● **Required work**: Pictures stay out of the copy, and everything else in the data below is repeated exactly.
*****
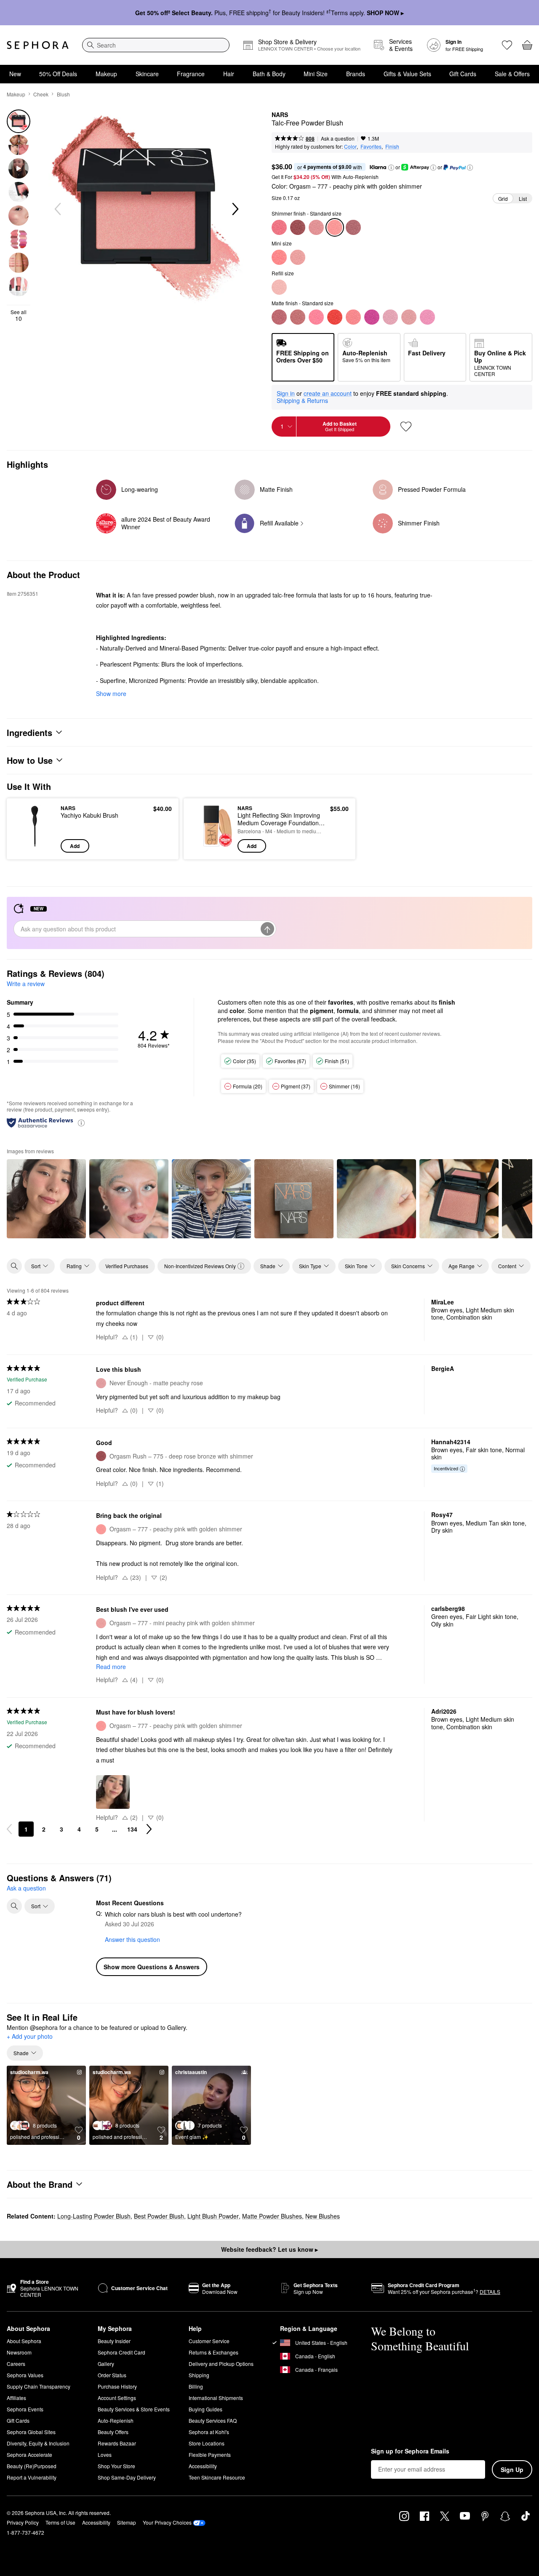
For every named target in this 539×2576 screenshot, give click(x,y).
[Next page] (149, 1829)
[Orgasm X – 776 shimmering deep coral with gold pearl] (279, 227)
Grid (503, 198)
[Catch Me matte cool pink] (427, 317)
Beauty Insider (114, 2340)
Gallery (106, 2363)
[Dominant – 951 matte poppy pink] (316, 317)
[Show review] (46, 1198)
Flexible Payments (210, 2454)
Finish (392, 146)
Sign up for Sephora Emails (410, 2451)
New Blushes (322, 2216)
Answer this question (132, 1939)
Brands (355, 73)
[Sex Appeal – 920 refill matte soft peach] (279, 287)
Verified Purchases (126, 1265)
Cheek (40, 94)
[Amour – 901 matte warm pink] (297, 317)
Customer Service (209, 2340)
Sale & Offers (512, 73)
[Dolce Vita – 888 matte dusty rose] (279, 317)
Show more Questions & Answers (152, 1967)
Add (75, 846)
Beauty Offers (113, 2431)
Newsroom (19, 2352)
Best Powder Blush (159, 2216)
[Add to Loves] (406, 426)
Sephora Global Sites (31, 2431)
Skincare (147, 73)
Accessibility (203, 2465)
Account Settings (117, 2397)
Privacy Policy (23, 2522)
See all (19, 315)
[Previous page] (9, 1829)
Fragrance (191, 73)
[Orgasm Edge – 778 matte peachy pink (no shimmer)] (353, 317)
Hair (228, 73)
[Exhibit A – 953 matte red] (335, 317)
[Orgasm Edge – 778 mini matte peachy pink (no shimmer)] (279, 257)
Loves (105, 2454)
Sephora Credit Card (121, 2352)
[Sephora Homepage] (37, 45)
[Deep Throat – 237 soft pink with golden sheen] (316, 227)
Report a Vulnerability (31, 2477)
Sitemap (126, 2522)
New (15, 73)
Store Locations (206, 2443)
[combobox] (155, 45)
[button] (391, 167)
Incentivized (446, 1468)
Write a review (26, 983)
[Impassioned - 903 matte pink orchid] (390, 317)
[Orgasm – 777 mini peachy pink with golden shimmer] (297, 257)
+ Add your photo (30, 2036)
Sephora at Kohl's (209, 2431)
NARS (280, 115)
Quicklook (35, 847)
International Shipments (216, 2397)
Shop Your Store (116, 2465)
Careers (16, 2363)
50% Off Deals (58, 73)
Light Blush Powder (213, 2216)
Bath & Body (269, 73)
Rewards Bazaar (117, 2443)
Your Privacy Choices (167, 2522)
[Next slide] (234, 209)
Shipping (199, 2375)
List (523, 198)
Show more (111, 693)
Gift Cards (462, 73)
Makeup (106, 73)
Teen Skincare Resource (217, 2477)
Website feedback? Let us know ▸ (269, 2249)
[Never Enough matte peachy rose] (409, 317)
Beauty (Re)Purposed (31, 2465)
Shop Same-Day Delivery (127, 2477)
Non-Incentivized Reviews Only (200, 1265)
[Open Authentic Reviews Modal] (81, 1122)
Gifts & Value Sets (407, 73)
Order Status (112, 2375)
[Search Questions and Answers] (14, 1906)
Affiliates (16, 2397)
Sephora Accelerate (29, 2454)
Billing (196, 2386)
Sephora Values (25, 2375)
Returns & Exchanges (213, 2352)
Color (350, 146)
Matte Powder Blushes (272, 2216)
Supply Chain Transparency (38, 2386)
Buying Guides (205, 2409)
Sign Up (512, 2469)
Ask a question (338, 138)
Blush (63, 94)
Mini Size (316, 73)
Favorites (371, 146)
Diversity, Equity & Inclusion (38, 2443)
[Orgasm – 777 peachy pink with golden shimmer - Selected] (335, 227)
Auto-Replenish (115, 2420)
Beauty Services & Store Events (134, 2409)
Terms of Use (60, 2522)
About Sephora (24, 2340)
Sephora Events (25, 2409)
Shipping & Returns (302, 400)
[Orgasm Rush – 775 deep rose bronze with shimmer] (297, 227)
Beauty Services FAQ (213, 2420)
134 (132, 1829)
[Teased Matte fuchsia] (372, 317)
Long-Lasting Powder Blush (94, 2216)
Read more (111, 1666)
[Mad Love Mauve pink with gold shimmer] (353, 227)
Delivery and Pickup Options (221, 2363)
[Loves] (507, 45)
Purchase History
*****
● **Exercise answer**:
For every named target in this 539×2576 screenshot, give click(x,y).
[Next page] (149, 1829)
[Orgasm X – 776 shimmering deep coral with gold pearl] (279, 227)
Grid (503, 198)
[Catch Me matte cool pink] (427, 317)
Beauty Insider (114, 2340)
Gallery (106, 2363)
[Dominant – 951 matte poppy pink] (316, 317)
[Show review] (46, 1198)
Flexible Payments (210, 2454)
Finish (392, 146)
Sign up for Sephora Emails (410, 2451)
New Blushes (322, 2216)
Answer this question (132, 1939)
Brands (355, 73)
[Sex Appeal – 920 refill matte soft peach] (279, 287)
Verified Purchases (126, 1265)
Cheek (40, 94)
[Amour – 901 matte warm pink] (297, 317)
Customer Service (209, 2340)
Sale & Offers (512, 73)
[Dolce Vita – 888 matte dusty rose] (279, 317)
Show more Questions & Answers (152, 1967)
Add (75, 846)
Beauty Offers (113, 2431)
Newsroom (19, 2352)
Best Powder Blush (159, 2216)
[Add to Loves] (406, 426)
Sephora Global Sites (31, 2431)
Skincare (147, 73)
Accessibility (203, 2465)
Account Settings (117, 2397)
Privacy Policy (23, 2522)
See all (19, 315)
[Previous page] (9, 1829)
Fragrance (191, 73)
[Orgasm Edge – 778 matte peachy pink (no shimmer)] (353, 317)
Hair (228, 73)
[Exhibit A – 953 matte red] (335, 317)
[Orgasm Edge – 778 mini matte peachy pink (no shimmer)] (279, 257)
Loves (105, 2454)
Sephora Credit Card (121, 2352)
[Sephora Homepage] (37, 45)
[Deep Throat – 237 soft pink with golden sheen] (316, 227)
Report a Vulnerability (31, 2477)
Sitemap (126, 2522)
New (15, 73)
Store Locations (206, 2443)
[combobox] (155, 45)
[button] (391, 167)
Incentivized (446, 1468)
Write a review (26, 983)
[Impassioned - 903 matte pink orchid] (390, 317)
[Orgasm – 777 mini peachy pink with golden shimmer] (297, 257)
+ Add your photo (30, 2036)
Sephora at Kohl's (209, 2431)
NARS (280, 115)
Quicklook (35, 847)
International Shipments (216, 2397)
Shop Your Store (116, 2465)
Careers (16, 2363)
50% Off Deals (58, 73)
Light Blush Powder (213, 2216)
Bath & Body (269, 73)
Rewards Bazaar (117, 2443)
Your Privacy Choices (167, 2522)
[Next slide] (234, 209)
Shipping (199, 2375)
List (523, 198)
Show more (111, 693)
Gift Cards (462, 73)
Makeup (106, 73)
Teen Skincare Resource (217, 2477)
Website feedback? Let us know ▸ (269, 2249)
[Never Enough matte peachy rose] (409, 317)
Beauty (Re)Purposed (31, 2465)
Shop Same-Day Delivery (127, 2477)
Non-Incentivized Reviews Only (200, 1265)
[Open Authentic Reviews Modal] (81, 1122)
Gifts & Value Sets (407, 73)
Order Status (112, 2375)
[Search Questions and Answers] (14, 1906)
Affiliates (16, 2397)
Sephora Accelerate (29, 2454)
Billing (196, 2386)
Sephora Values (25, 2375)
Returns & Exchanges (213, 2352)
Color (350, 146)
Matte Powder Blushes (272, 2216)
Supply Chain Transparency (38, 2386)
Buying Guides (205, 2409)
Sign Up (512, 2469)
Ask a question (338, 138)
Blush (63, 94)
Mini Size (316, 73)
Favorites (371, 146)
Diversity, Equity & Inclusion (38, 2443)
[Orgasm – 777 peachy pink with golden shimmer - Selected] (335, 227)
Auto-Replenish (115, 2420)
Beauty Services & Store Events (134, 2409)
Terms of Use (60, 2522)
About Sephora (24, 2340)
Sephora Events (25, 2409)
Shipping & Returns (302, 400)
[Orgasm Rush – 775 deep rose bronze with shimmer] (297, 227)
Beauty Services FAQ (213, 2420)
134 (132, 1829)
[Teased Matte fuchsia] (372, 317)
Long-Lasting Powder Blush (94, 2216)
Read more (111, 1666)
[Mad Love Mauve pink with gold shimmer] (353, 227)
Delivery and Pickup Options (221, 2363)
[Loves] (507, 45)
Purchase History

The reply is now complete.